- EXERCISE DATA:
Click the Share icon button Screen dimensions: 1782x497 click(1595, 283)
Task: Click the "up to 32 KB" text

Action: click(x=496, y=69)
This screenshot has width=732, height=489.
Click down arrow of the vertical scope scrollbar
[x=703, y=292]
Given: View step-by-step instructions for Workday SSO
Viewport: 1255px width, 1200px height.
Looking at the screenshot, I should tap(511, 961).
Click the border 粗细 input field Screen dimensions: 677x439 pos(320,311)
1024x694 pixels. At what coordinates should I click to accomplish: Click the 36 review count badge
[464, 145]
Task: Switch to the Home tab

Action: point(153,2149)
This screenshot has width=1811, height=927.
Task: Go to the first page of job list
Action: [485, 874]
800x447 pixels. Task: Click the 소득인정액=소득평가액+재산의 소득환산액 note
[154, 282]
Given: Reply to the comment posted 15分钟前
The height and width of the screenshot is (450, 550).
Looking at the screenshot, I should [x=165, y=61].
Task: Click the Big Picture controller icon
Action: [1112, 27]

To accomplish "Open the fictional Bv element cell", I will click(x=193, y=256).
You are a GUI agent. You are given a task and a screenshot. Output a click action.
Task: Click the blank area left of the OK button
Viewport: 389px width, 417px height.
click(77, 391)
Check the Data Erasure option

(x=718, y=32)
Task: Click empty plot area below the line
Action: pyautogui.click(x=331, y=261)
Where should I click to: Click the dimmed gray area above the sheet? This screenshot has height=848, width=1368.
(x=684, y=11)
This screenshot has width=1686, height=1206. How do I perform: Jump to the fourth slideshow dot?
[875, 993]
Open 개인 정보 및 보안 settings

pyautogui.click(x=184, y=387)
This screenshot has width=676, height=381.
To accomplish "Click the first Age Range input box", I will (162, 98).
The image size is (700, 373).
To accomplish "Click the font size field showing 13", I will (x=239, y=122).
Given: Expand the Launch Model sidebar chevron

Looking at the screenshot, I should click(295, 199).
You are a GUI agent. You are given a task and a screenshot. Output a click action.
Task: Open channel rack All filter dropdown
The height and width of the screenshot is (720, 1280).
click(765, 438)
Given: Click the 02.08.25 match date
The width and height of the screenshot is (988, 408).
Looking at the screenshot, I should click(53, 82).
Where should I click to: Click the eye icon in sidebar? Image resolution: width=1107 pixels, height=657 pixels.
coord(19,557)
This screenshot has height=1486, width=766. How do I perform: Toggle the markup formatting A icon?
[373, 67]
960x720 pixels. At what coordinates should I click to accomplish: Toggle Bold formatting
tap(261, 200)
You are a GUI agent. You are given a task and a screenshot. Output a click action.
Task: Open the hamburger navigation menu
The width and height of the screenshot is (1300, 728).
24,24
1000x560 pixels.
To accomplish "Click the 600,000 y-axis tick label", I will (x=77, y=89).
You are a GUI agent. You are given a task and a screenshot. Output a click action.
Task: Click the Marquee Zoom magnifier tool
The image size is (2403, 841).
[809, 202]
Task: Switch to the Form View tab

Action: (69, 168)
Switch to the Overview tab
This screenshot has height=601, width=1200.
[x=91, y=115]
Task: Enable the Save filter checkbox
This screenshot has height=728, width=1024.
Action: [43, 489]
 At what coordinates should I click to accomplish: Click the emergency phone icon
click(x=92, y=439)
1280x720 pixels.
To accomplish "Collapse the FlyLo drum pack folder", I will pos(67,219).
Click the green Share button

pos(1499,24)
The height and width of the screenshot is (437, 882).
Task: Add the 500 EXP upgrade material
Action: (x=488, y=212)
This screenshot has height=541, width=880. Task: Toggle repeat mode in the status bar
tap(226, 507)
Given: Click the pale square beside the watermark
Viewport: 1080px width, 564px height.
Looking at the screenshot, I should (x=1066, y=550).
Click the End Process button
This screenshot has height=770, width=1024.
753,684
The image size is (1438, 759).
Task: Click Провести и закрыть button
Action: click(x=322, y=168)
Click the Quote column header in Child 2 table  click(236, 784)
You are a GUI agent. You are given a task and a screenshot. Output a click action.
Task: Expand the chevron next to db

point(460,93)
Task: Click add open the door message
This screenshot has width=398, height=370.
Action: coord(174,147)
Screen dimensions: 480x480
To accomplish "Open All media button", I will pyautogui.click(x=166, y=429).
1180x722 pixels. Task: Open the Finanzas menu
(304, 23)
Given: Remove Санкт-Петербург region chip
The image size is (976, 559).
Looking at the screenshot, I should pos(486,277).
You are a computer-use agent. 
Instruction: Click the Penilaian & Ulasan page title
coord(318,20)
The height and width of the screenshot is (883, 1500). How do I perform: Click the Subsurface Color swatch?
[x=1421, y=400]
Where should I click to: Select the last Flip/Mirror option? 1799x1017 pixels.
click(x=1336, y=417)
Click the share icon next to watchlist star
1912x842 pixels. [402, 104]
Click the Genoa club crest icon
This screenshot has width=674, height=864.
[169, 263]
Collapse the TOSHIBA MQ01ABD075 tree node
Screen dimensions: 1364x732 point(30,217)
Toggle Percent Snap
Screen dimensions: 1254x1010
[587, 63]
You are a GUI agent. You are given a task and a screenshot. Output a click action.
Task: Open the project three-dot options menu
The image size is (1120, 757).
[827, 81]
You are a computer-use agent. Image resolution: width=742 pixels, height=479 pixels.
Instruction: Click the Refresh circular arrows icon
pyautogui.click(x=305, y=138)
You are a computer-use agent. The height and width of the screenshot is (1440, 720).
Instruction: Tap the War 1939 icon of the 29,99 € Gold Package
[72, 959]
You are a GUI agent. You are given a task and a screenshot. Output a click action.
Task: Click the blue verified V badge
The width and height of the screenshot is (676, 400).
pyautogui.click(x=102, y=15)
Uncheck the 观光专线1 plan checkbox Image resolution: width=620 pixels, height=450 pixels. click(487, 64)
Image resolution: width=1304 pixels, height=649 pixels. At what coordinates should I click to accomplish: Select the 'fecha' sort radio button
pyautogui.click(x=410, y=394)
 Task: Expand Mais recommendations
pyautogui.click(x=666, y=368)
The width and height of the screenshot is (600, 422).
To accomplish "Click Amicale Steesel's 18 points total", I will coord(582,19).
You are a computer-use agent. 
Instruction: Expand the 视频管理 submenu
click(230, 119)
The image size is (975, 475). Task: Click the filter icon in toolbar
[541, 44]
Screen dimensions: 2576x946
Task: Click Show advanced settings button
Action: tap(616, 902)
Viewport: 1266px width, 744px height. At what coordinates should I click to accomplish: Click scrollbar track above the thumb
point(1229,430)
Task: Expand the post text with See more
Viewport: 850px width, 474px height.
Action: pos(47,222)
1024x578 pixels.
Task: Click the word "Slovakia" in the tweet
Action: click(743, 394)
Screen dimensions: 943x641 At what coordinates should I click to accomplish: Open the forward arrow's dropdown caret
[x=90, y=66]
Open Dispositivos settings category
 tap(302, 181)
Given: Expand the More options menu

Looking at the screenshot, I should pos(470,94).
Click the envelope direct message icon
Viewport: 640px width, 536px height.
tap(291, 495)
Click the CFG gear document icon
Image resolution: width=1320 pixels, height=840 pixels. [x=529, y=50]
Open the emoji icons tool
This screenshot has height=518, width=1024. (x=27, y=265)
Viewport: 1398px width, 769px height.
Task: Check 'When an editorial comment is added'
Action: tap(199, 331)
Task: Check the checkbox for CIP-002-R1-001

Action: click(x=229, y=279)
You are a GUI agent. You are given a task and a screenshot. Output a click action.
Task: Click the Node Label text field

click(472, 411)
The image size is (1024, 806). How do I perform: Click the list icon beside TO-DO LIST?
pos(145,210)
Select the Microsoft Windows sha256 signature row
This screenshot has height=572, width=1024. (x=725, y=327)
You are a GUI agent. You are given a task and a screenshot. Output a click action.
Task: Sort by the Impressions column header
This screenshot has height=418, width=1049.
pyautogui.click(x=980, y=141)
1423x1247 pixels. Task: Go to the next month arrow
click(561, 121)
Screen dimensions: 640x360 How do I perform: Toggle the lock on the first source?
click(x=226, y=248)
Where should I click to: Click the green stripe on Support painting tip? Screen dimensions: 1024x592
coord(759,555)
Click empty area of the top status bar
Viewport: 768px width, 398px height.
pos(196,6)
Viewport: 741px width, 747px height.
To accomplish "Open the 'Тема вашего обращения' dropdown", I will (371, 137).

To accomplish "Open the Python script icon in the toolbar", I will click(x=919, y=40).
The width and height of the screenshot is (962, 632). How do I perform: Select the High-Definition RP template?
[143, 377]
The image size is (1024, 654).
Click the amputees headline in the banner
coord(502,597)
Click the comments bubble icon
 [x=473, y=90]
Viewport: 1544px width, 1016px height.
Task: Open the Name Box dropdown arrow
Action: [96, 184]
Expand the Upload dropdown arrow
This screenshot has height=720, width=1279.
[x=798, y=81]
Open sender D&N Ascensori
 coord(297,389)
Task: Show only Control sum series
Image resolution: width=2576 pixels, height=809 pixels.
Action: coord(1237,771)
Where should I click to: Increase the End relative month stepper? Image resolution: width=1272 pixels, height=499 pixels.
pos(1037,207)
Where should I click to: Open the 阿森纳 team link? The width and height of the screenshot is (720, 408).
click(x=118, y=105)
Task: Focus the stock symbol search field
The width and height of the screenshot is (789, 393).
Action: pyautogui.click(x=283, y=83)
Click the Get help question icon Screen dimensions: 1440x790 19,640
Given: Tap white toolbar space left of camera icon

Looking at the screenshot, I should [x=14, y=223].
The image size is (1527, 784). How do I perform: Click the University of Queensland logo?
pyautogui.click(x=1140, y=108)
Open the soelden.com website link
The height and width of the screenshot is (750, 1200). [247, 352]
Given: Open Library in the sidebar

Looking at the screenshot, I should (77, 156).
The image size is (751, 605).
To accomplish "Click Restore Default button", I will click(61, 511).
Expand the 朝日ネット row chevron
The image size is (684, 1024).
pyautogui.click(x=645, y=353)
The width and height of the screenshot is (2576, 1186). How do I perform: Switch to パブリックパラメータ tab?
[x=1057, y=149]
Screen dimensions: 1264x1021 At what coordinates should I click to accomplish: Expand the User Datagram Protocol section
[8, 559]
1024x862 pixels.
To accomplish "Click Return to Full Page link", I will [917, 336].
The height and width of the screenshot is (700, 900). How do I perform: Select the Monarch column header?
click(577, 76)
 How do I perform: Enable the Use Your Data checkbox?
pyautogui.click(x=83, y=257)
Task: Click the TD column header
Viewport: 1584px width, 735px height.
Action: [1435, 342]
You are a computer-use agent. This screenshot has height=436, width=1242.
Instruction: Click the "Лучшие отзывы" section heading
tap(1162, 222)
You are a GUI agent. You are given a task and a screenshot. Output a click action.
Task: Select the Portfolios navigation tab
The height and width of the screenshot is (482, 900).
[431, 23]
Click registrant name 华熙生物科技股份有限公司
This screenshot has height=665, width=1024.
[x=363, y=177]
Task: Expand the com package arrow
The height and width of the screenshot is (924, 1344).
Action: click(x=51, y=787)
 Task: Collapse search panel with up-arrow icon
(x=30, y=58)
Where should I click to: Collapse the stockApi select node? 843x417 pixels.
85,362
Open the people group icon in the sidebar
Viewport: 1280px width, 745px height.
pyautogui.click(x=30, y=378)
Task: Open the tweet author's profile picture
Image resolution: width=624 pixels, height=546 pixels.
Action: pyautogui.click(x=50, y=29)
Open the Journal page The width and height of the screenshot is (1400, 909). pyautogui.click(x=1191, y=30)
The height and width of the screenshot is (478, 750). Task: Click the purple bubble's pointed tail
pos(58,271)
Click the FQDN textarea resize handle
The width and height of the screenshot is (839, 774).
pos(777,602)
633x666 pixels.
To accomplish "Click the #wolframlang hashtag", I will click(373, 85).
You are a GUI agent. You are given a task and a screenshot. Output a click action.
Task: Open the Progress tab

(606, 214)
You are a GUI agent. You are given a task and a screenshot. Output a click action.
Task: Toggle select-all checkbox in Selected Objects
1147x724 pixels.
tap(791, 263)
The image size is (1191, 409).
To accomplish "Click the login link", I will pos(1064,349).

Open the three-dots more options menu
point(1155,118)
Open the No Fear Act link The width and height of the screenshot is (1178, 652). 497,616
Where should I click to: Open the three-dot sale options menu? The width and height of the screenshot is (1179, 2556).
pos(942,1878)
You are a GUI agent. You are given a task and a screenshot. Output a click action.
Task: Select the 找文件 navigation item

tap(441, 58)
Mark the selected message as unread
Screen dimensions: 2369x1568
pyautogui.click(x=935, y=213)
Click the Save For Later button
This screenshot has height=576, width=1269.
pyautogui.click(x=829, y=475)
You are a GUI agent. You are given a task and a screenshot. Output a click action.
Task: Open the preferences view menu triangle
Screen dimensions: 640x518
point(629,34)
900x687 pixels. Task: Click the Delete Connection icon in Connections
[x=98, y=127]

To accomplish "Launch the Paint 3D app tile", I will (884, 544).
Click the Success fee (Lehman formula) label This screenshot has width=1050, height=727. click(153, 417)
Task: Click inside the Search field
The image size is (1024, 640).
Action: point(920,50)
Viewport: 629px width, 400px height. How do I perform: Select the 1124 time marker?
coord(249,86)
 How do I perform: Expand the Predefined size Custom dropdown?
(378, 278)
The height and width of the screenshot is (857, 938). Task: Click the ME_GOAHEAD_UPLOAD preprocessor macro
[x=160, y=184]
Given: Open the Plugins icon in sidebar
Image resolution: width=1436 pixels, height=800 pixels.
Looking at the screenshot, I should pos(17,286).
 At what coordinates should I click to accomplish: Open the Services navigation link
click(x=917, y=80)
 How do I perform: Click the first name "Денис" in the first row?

- EXERCISE DESCRIPTION: If a line contains the word "computer", count it; give the total for the entries above and nothing else.

- EXERCISE RESULT: 5